You deserve those boundaries. We all do.
Thank you, thank you for writing this.
Inspired,
stephanie
You go girl!!!!!
Love, Pat H.
I sooo agree with you!! I am so touched that my blog comments have been appreciated...not nearly as much as your writings have been to me and my heart, thank you for your honesty...Maureen
Good on ya! Let people know there are boundries even in the mask of being anonymous!!!!
And your thought as a little girl makes sense to me too.
What I am having falling over curiosity about is the blog comments that have been removed! Did they have unacceptable language?
What do you have to do to get your comment removed by a blog monitor??
To get a blog comment removed it had to a) turn out to be a hoax b) be upsetting to someone else or c) be a comment that was never meant to be published in the first place.

============

— TASKS FOR THIS EXERCISE —
(1) Copy the blog comments from "What I am having" up to and including "the first place.", swapping "removed" for "deleted" each time it appears.
(2) Continue the blog comments from the point where they stop.

— SUPPLIED DATA —
============

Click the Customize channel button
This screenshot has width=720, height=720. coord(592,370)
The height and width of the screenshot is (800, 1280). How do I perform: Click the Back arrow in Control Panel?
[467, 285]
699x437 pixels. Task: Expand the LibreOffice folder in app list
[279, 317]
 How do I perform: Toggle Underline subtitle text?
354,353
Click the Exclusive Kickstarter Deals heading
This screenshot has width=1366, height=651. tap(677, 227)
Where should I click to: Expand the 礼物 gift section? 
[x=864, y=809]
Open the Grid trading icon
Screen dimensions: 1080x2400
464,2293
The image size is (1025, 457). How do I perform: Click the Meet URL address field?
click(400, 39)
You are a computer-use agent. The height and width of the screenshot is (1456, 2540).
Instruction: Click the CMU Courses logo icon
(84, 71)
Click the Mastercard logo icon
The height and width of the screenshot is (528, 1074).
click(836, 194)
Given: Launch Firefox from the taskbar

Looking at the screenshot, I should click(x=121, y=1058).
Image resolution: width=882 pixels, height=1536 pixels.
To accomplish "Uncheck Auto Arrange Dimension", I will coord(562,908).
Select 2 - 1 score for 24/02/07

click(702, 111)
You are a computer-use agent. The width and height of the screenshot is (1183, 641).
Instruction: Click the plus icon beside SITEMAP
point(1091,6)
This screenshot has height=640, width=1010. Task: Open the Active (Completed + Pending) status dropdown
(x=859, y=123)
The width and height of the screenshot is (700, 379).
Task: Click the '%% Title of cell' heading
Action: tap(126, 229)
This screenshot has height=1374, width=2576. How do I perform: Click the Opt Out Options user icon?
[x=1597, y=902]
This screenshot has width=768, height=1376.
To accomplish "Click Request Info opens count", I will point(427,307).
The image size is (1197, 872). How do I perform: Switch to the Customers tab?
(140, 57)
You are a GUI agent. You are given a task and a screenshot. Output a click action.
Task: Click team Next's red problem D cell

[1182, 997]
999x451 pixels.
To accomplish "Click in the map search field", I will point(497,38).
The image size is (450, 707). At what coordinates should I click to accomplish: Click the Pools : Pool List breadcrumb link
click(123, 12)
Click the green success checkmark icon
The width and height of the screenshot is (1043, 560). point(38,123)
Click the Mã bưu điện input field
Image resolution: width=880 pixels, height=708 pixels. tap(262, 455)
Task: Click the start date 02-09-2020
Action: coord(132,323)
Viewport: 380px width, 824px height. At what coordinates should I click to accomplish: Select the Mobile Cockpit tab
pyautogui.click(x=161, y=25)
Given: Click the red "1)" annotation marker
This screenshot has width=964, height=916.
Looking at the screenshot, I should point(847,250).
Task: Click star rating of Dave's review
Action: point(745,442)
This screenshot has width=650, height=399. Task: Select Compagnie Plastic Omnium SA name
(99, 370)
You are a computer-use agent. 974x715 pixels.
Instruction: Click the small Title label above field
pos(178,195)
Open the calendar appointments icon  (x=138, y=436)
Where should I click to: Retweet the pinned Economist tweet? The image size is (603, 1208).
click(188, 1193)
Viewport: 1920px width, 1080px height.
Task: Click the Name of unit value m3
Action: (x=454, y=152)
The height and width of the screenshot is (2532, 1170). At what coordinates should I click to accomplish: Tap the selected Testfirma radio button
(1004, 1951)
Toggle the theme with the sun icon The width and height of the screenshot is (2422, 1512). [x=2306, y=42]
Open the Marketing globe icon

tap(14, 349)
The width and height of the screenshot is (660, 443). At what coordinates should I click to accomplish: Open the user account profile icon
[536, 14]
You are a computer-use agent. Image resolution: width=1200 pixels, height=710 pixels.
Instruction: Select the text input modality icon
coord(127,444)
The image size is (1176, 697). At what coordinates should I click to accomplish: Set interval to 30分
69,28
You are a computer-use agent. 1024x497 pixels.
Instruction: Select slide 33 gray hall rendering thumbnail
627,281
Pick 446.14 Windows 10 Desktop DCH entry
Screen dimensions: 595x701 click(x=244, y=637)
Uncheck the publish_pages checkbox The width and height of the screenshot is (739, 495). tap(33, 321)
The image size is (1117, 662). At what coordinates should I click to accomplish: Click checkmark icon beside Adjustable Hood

============

— RESULTS OF THE TASKS —
(1)
What I am having falling over curiosity about is the blog comments that have been deleted! Did they have unacceptable language?
What do you have to do to get your comment deleted by a blog monitor??
To get a blog comment deleted it had to a) turn out to be a hoax b) be upsetting to someone else or c) be a comment that was never meant to be published in the first place.

(2)
There are too many reasons why a comment would not be published but mainly I don't publish what the internet community call "trolls" which basically means douche bags who write anonymous comments in the hopes of getting a rise out of someone. Trolls want attention - even if it means annoying someone with a fatal illness with faulty logic and bullshit assumptions - so if you ignore them long enough they'll bother some other dying woman.
It's a dick move but after ALS it takes more than a few dickwads to get to me. Clearly some people need a hobby.